ECZ looks to throw out bishops, pastors

HARARE - Evangelic Church of Zimbabwe (ECZ) has filed a High Court application seeking the excommunication of eight of its members, who include a bishop, pastors and other congregants for setting up a parallel church.

ECZ is seeking the ex-communication of bishop Benson Makichi, pastors Simon Nota, Silas Gweshe, Everson Breakfast, Fredson Gama and another one only identified as Mugava as well as former congregants Gibson Mutsaka and David Chiveso.

The church demanded a declaratory order that the pastors, the bishop and the other congregants are no longer members of ECZ. It further demanded that the group should be prohibited from using the church’s name, buildings, properties and uniforms.

“The claim arose from the fact that the defendants who are all former pastors, leaders and congregants in plaintiff (ECZ) have deserted plaintiff and formed their own organisation but continue to use plaintiff’s name, properties, uniforms and church buildings.

“Despite demand, the defendants (bishop, pastors and former congregants) have continued to use the properties, uniforms, name and buildings which the plaintiff has title, rights and interest,” the court heard.

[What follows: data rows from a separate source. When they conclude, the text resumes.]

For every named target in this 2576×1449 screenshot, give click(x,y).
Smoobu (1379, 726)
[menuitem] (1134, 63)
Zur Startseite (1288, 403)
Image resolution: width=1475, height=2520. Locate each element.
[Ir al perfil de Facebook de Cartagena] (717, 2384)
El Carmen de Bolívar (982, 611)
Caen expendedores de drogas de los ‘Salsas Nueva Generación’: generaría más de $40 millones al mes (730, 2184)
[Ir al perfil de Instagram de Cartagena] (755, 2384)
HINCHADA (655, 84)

According to the court summons, the clique is using the church’s buildings in Harare’s Warren Park, Glen Norah, Mbare, Dzivarasekwa, Kuwadzana and Houghton Park suburbs and others in Bindura and Kwekwe.

The wrangle began when Makichi became a bishop in 2009. Upon the expiry of his term of office last year, he was nominated to run for office again but was later disqualified on the basis that he did not meet the qualifications and experience that was required at the time.

“First defendant (Makichi) was aggrieved by the disqualification and tried to stop the whole election process, a move which was thwarted by this honourable court,” the court heard.

A new bishop Isaac Soda was eventually elected in March this year at the church’s annual general conference but Makichi and the other seven defendants boycotted the event.

They instead reportedly convened an “unconstitutional meeting” where they renounced Soda’s election, before setting a parallel leadership structure.

“The defendants continue to unlawfully collect tithes and offerings made by plaintiff’s members who have fallen prey to the defendants’ conduct,” the court heard.

The defendants have since filed an appearance to defend but are still to respond comprehensively to the summons.